I regret if it comes off as self-righteous or harsh, but it's always the same story with these threads, and I wonder if the lesson is ever really learned. Obviously anyone can choose to spend their time and money in whatever way seems best to them, but man, there is so much waste that seems to go on in this niche, and the fact that these threads keep happening, that people have to publicly talk themselves down from buying compulsively, and that there are YouTube gurus making videos about it, all seems to point to it being a problem.
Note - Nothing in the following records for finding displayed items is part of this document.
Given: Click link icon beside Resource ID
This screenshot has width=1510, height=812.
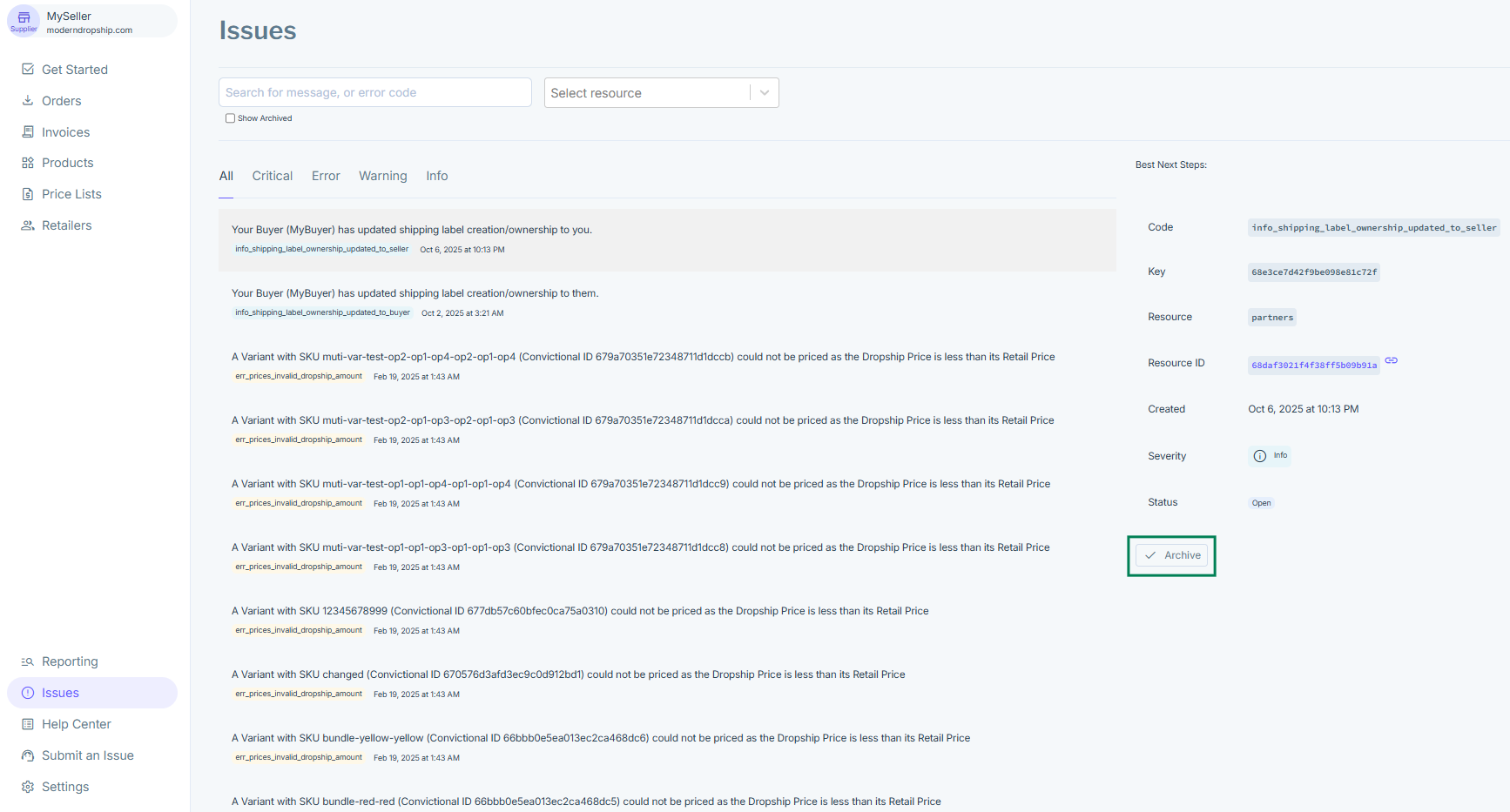Looking at the screenshot, I should click(x=1392, y=361).
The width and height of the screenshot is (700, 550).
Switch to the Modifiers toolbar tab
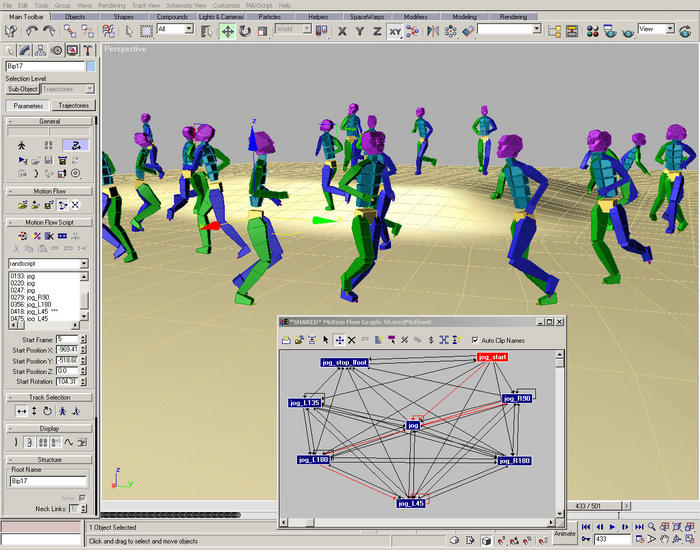[x=415, y=17]
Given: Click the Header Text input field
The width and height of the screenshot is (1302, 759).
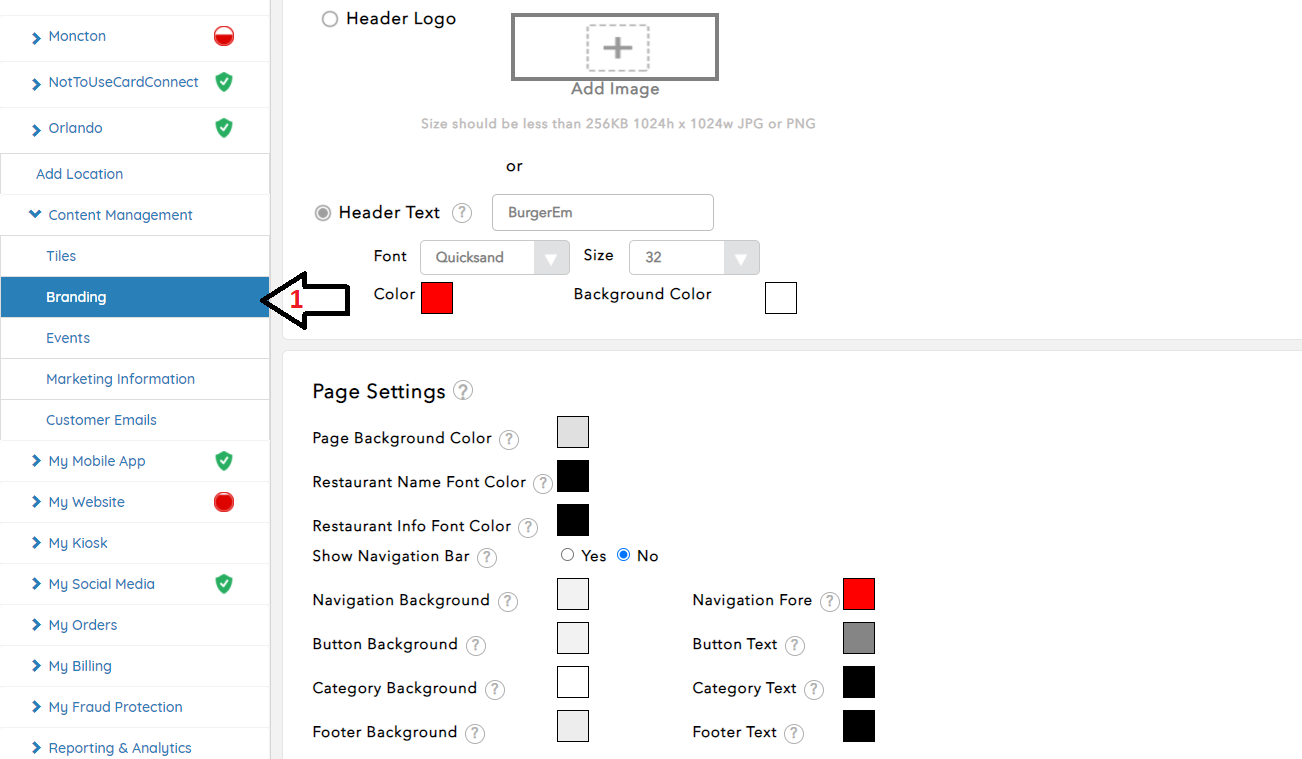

Feeling empty after expending your money? There's a solution. Figure out what you need based on actually cultivating your musical perspective, soul, and character, instead of buying a bunch of stuff in the hope that it will hold your hand to an identity and a satisfying result. Then, _write some music_. It's not "professional vs. hobbyist," it's "musician vs. bottlecap collector."


----------



## method1 (Jun 7, 2022)

Michaelt said:


> bottlecap collector


Bottlecap Collector? Is this a new library? Where can i get it?!


----------



## CT (Jun 7, 2022)

As for the initial point about being increasingly less impressed by what developers do... yes. There are some patterns most have fallen into, and new territory that most seem unwilling to explore. Small incremental improvements, if any. Definitely frustrating at times.


----------



## Robert_G (Jun 7, 2022)

robgb said:


> * After the disappointment of my last big purchase (Spitfire's Studio Woodwinds Core), I can't seem to muster up the desire to purchase.* I still enjoy talking about the libraries, but buying seems less likely.
> 
> Is anyone else experiencing this?


Well what did you expect? After I purchased Spitfire's Studio Woodwinds Core, I went into the fetal position for a week in the basement. They finally coaxed me out with a box of Lindt Chocolates and a bbq pork chop.


----------



## jmauz (Jun 7, 2022)

Enthusiasm for material possessions (i.e. sample libraries) doesn't last. 

Enthusiasm for creativity and inspiration lasts a lifetime. 

If what attracted you to this artform was the gear and the software, you may have reached the end of your interest and will file this away as another of your hobbies. There's no shame in that.


----------



## Futchibon (Jun 7, 2022)

Robert_G said:


> Well what did you expect? After I purchased Spitfire's Studio Woodwinds Core, I went into the fetal position for a week in the basement. They finally coaxed me out with a box of Lindt Chocolates and a bbq pork chop.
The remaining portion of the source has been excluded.